EXERCISES
(a) In the passage about the song in the pot, which approach does the writer decide may actually be better?
(b) Retype the stretch of the passage about the song in the pot from "In the end, I" through "the given medium.".

--- SOURCE TEXT ---

In the end, I have my doubts about the song in the pot. The real problem is that a medium can only hold just so many dimensions of information before the residue becomes random noise. There are just too many tiny factors effecting the outcome in small ways, and it doesn’t help that the signal is analog, as is everything else in the Universe. As a matter of fact, I think I’ve changed my mind. The Mythbusters approach may actually be better. We just have to build the perfect reading head for the given medium.

The many little things get washed out by a background of big factors. Theoretically, you could use the same approach to look at the stars in the daytime. Just subtract the statistical effects of the sun and sky. In practice, though, you just can’t know it well enough to subtract it. And this is what you need to understand about the previous post concerning the impact of the death penalty on the homicide rate. There are some pretty strong factors that motivate the likelihood of murder and the decision to murder. Although you know it has to have some sort of effect in some cases, it’s really hard to identify and measure that effect. And when combined with other factors, the result might not be what you expect. For instance, if you correct for poverty, then the impact of the death penalty might be to increase the likelihood of murder rather than decrease it. The reason for this is that the deterrence effect will have differing impacts on different groups, an effect which is correlated with the direct effect, but stronger. This is one of many problems involved with extracting second and third order factors by means of statistical correction.

IMO, you can’t squeeze sound from stoneware, and tiny incentives have indiscernible effects.

--- SOURCE EXCERPT ---

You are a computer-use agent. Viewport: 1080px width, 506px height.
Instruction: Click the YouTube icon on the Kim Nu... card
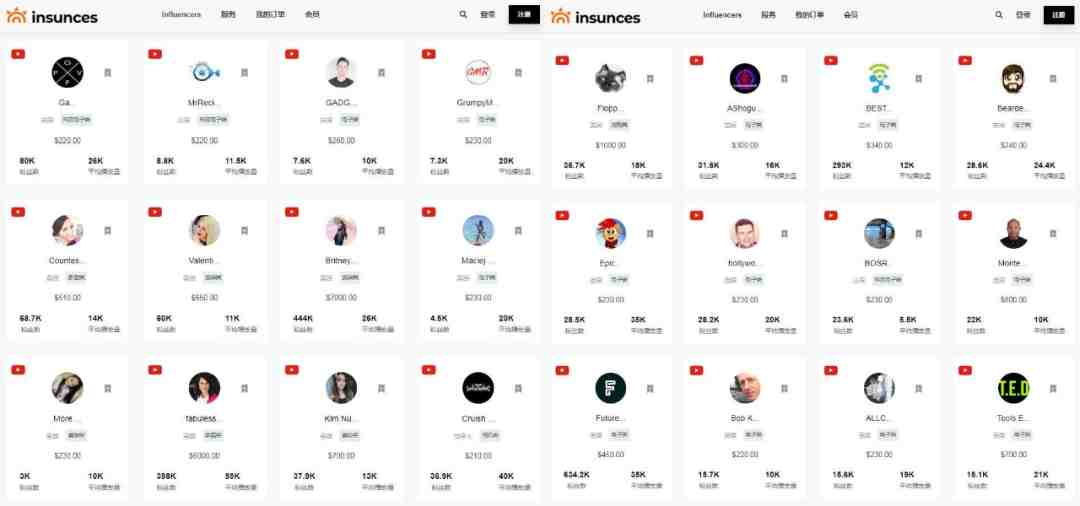pos(291,370)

---

OUTPUTS BY TASK
(a) The Mythbusters approach.

(b)
In the end, I have my doubts about the song in the pot. The real problem is that a medium can only hold just so many dimensions of information before the residue becomes random noise. There are just too many tiny factors effecting the outcome in small ways, and it doesn’t help that the signal is analog, as is everything else in the Universe. As a matter of fact, I think I’ve changed my mind. The Mythbusters approach may actually be better. We just have to build the perfect reading head for the given medium.